Human cytomegalovirus (HCMV) poses a significant challenge to vaccine development due to its complex biology characterized by latency, immune evasion strategies, and undefined correlates of protection (CoPs). HCMV latency allows the virus to evade immune surveillance by remaining in a quiescent state in host cells, with the risk of reactivation triggered by immune damage or cell differentiation. In addition, HCMV employs an arsenal of immune evasion strategies, including modulating MHC expression, inhibiting natural killer (NK) cell activity, and subverting antibody-mediated responses, so these mechanisms further complicate vaccine design. Despite these obstacles, advances in basic research in immunology and vaccine technologies offer new opportunities. Strategies such as targeting latency-associated mechanisms, using memory inflation of CMV-specific T cells to induce long-term tissue-resident immunity, and developing immunogens that antagonize viral immunoevasins are promising approaches.
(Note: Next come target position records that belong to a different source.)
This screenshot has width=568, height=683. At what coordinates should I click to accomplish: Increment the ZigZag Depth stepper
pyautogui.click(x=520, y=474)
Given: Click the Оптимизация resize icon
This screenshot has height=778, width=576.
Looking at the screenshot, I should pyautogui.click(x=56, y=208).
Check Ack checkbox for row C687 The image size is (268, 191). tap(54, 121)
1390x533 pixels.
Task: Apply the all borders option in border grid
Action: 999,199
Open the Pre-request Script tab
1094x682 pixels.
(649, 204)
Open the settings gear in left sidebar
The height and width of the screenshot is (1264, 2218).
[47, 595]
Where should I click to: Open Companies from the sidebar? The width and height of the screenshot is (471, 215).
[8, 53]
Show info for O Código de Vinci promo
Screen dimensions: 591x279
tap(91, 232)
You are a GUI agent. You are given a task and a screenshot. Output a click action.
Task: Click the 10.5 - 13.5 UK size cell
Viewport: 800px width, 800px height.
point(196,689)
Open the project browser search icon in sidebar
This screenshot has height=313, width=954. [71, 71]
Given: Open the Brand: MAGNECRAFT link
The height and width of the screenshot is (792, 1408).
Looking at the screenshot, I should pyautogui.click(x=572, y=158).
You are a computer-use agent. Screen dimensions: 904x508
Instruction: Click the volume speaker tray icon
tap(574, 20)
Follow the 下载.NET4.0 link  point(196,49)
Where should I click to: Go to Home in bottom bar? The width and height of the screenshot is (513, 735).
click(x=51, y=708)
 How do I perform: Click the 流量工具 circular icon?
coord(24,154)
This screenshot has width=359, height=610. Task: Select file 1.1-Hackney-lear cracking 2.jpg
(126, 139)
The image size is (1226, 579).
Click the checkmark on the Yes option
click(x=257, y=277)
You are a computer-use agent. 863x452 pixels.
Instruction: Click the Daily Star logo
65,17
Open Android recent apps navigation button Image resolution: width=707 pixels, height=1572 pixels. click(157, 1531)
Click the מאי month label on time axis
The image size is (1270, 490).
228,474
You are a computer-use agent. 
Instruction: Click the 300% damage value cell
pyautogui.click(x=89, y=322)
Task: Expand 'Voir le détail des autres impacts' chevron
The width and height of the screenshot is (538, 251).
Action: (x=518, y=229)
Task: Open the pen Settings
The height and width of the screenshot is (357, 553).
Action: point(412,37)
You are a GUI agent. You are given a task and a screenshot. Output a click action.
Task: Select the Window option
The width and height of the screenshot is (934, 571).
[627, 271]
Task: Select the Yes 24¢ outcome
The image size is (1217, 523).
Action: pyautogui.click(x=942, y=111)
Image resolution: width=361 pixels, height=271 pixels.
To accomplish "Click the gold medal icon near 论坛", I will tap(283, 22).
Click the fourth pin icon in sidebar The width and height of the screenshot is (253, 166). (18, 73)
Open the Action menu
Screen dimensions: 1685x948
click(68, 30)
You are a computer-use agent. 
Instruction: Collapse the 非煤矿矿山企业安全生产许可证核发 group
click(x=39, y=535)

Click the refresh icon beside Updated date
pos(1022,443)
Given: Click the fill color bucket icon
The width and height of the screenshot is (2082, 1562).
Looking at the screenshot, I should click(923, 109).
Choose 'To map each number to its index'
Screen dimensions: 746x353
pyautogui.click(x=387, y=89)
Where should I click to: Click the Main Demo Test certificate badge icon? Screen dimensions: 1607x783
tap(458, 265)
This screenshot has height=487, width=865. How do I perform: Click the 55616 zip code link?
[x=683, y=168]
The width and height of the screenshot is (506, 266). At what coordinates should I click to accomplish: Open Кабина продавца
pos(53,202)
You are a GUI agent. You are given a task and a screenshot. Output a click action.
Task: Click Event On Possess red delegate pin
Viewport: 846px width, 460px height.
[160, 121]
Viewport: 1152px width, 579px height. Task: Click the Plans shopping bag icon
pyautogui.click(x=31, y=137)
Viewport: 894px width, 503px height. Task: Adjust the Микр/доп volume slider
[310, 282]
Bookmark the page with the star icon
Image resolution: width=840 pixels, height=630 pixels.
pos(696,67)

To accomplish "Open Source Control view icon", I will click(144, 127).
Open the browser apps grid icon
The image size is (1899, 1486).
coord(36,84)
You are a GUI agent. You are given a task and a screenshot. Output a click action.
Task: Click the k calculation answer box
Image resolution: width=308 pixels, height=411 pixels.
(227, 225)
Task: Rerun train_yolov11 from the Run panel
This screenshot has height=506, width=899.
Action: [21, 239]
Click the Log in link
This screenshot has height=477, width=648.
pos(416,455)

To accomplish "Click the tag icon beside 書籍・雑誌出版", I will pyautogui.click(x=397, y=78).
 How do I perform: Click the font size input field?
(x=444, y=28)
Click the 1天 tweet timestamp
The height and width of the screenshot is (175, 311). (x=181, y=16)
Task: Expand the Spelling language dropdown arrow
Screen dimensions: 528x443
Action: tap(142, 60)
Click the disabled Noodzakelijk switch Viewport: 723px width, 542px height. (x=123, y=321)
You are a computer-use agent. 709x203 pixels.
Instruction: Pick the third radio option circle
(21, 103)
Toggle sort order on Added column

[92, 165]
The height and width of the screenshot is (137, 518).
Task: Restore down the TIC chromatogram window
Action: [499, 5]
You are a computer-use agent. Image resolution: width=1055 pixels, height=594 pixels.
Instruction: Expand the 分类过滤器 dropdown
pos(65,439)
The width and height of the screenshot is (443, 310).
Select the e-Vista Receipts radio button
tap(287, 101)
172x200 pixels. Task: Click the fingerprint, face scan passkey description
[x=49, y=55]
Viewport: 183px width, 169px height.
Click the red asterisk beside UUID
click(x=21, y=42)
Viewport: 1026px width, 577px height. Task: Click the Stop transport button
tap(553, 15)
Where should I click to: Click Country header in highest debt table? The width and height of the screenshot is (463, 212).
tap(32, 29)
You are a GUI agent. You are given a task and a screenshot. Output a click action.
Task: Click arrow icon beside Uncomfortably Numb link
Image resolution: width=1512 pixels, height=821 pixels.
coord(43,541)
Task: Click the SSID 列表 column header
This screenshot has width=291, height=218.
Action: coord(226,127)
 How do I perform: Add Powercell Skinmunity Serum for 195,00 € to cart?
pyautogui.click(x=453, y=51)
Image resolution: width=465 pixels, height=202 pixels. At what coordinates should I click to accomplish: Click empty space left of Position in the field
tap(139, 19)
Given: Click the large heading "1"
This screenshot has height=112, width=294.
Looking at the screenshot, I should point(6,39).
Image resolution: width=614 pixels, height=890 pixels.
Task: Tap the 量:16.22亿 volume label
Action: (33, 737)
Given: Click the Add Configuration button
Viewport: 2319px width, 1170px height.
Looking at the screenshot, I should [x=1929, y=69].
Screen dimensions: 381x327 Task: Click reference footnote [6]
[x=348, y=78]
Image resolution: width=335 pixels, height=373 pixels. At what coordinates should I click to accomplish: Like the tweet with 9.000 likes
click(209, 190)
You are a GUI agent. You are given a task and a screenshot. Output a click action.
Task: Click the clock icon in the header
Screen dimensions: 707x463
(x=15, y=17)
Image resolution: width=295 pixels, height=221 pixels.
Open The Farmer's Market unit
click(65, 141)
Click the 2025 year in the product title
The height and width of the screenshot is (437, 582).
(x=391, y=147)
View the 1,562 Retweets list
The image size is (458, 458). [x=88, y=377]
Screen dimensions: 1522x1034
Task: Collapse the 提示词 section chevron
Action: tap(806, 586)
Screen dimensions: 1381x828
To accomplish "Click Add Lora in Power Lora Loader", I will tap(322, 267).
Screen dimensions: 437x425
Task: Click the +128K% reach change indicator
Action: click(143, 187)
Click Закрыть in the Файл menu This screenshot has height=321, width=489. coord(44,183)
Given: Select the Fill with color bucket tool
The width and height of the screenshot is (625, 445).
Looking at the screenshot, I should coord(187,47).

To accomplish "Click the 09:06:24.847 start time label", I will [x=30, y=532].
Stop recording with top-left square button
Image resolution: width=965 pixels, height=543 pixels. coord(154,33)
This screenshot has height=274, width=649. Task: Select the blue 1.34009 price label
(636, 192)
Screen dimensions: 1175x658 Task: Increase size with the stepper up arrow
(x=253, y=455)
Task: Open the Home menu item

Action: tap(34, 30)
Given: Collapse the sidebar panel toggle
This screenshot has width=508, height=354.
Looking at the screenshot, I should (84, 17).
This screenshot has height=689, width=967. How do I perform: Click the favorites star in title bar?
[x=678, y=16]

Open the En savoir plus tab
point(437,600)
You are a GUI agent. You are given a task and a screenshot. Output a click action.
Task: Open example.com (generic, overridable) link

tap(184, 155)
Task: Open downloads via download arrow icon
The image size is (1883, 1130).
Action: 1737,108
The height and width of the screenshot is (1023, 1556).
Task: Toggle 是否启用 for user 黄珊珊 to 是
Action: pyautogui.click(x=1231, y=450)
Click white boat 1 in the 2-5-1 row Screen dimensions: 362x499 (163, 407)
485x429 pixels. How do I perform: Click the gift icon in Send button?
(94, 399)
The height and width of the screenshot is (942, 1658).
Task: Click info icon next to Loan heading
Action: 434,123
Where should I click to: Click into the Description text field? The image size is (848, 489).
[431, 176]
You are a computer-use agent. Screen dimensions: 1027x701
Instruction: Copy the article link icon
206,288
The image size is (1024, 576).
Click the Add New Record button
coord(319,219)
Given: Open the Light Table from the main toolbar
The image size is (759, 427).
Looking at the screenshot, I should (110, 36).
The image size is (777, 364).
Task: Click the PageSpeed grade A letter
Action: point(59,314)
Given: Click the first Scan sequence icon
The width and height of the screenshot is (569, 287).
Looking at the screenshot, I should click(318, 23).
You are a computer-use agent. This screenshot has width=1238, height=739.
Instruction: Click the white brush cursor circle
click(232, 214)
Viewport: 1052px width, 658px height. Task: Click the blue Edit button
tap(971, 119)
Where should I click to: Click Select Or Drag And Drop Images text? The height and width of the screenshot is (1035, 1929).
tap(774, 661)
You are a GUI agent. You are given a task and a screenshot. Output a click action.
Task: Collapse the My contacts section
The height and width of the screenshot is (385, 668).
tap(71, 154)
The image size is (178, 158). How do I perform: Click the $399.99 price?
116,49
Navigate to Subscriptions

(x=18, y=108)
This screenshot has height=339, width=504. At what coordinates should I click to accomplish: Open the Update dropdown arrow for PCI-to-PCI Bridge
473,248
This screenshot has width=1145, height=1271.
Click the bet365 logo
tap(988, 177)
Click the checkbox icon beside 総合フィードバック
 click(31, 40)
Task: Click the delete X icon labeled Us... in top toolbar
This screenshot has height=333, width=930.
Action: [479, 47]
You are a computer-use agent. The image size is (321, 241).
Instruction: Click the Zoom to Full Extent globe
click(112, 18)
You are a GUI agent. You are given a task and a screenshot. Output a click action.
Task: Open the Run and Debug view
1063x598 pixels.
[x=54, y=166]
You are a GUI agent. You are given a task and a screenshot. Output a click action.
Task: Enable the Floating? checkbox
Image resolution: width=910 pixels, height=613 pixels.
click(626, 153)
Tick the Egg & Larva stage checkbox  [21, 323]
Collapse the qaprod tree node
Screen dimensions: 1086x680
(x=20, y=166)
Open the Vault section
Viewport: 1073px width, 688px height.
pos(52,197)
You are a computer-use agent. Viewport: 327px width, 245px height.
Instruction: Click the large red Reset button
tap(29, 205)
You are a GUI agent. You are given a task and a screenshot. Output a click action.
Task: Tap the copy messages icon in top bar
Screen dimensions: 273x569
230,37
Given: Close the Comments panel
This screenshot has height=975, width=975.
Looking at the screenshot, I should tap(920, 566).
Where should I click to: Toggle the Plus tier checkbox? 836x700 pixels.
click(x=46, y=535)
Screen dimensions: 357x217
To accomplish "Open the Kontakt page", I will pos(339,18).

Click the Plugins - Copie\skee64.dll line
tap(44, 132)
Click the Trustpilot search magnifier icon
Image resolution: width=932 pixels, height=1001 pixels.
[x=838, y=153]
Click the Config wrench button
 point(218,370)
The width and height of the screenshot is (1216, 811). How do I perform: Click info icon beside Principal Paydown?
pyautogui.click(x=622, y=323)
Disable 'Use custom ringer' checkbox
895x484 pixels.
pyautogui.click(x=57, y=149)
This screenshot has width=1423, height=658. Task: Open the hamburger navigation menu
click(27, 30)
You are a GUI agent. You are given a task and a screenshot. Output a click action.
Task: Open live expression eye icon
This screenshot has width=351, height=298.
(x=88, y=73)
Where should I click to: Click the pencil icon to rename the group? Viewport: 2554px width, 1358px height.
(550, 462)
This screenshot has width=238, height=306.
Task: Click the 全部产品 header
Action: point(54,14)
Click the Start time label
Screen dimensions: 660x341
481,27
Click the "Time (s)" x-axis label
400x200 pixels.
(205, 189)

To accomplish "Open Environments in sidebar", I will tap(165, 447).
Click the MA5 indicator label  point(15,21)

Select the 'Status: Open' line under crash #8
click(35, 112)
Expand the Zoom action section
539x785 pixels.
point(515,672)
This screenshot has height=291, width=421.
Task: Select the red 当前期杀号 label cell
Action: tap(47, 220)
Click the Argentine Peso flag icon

New platforms, including mRNA and vector-based vaccines, show the potential to elicit robust humoral and cellular responses against key viral antigens such as glycoprotein B, pentamer complex, and pp65. In addition, adjuvants that restore impaired NK and T cell function could improve vaccine effectiveness. This review examines the molecular and immunological barriers to HCMV vaccine development and highlights innovative approaches to address these challenges. By addressing the complexities of latency, immune evasion, and CoPs, we propose a roadmap for developing a multimodal vaccine that can provide effective and durable protection against HCMV infections.